There seems to be quite a bit of folklore knowledge floating about in restricted circles about the pitfalls of hash-consing combined with marshalling-unmarshalling of data. I am looking for citable references to these tidbits.
For instance, someone once pointed me to library aterm and mentioned that the authors had clearly thought about this and that the representation on disk was bottom-up (children of a node come before the node itself in the data stream). This is indeed the right way to do things when you need to re-share each node (with a possible identical node already in memory). This re-sharing pass needs to be done bottom-up, so the unmarshalling itself might as well be, too, so that it’s possible to do everything in a single pass.

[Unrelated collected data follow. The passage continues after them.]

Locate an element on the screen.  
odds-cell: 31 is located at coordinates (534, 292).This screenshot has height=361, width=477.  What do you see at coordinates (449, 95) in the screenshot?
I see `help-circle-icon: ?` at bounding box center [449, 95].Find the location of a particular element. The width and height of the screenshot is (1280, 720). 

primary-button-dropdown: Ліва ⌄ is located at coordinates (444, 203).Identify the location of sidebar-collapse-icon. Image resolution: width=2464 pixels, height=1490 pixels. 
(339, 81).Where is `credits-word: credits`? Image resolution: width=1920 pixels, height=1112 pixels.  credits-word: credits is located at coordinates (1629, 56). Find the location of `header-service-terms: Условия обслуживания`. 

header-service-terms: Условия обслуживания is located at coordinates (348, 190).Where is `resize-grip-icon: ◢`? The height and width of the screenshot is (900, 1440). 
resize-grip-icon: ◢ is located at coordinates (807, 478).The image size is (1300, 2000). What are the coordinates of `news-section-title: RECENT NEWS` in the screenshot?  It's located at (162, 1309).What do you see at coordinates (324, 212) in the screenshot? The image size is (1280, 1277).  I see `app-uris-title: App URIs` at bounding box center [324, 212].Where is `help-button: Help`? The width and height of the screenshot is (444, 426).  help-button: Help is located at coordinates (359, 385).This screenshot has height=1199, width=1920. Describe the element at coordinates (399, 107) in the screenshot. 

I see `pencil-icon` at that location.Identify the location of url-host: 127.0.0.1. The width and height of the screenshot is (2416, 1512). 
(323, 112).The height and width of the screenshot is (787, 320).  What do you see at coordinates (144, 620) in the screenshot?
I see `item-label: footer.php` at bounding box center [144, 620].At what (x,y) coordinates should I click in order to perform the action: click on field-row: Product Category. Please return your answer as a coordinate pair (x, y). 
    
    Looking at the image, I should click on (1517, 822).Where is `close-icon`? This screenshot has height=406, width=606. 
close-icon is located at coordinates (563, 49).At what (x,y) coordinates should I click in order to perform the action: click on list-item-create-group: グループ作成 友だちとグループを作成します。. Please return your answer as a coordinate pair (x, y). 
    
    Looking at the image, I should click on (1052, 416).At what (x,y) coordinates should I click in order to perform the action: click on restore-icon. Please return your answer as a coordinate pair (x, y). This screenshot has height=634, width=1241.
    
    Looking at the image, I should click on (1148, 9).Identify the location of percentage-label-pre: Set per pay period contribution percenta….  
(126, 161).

I am in the process of describing difficulties encountered in our own context, and the solutions we found. I would appreciate any citable reference to the kind of aforementioned folklore knowledge. Some people obviously have encountered the problems before (the aterm library is only one example). But I didn’t find anything in writing. Even the little piece of information I have about aterm is hear-say. I am not worried it’s not reliable (you can’t make this up), but “personal communication” and “look how it’s done in the source code” are considered poor form in citations.
I have enough references on hash-consing alone. I am only interested in references where it interferes with other aspects of programming, such as marshalling or distribution.
OK, this is not much more use, but Andrew Kennedy wrote a functional pearl called simply Pickling Combinators, which appears in the Journal of Functional Programming, (2004), 14:6:727-739. There is extensive discussion of structure sharing and how it is handled in pickles, but no direct discussion of how this problem might relate to hash-consing in the implementation of the language. But the article does discuss structure sharing in memory as well as in a pickle, so I hope it is better than nothing.
Martin Elsman had a follow-on paper in 2005 in Trends in Functional Programming; the title is Type-specialized serialization with sharing. The article deals primarily with hash-consing by the unpickler (deserializer), not with hash-consing in the impelementation, but again it may be worth something.
The JFP paper is proprietary, but there appears to be a preprint on Andrew’s web page.
Elsman’s paper appears to be available through Google Scholar at http://tinyurl.com/yd5tw2b.
(In a previous life, I worked on a project to create ASCII pickles that people could read and edit. I stupidly failed to publish it, but I have retained an interest.)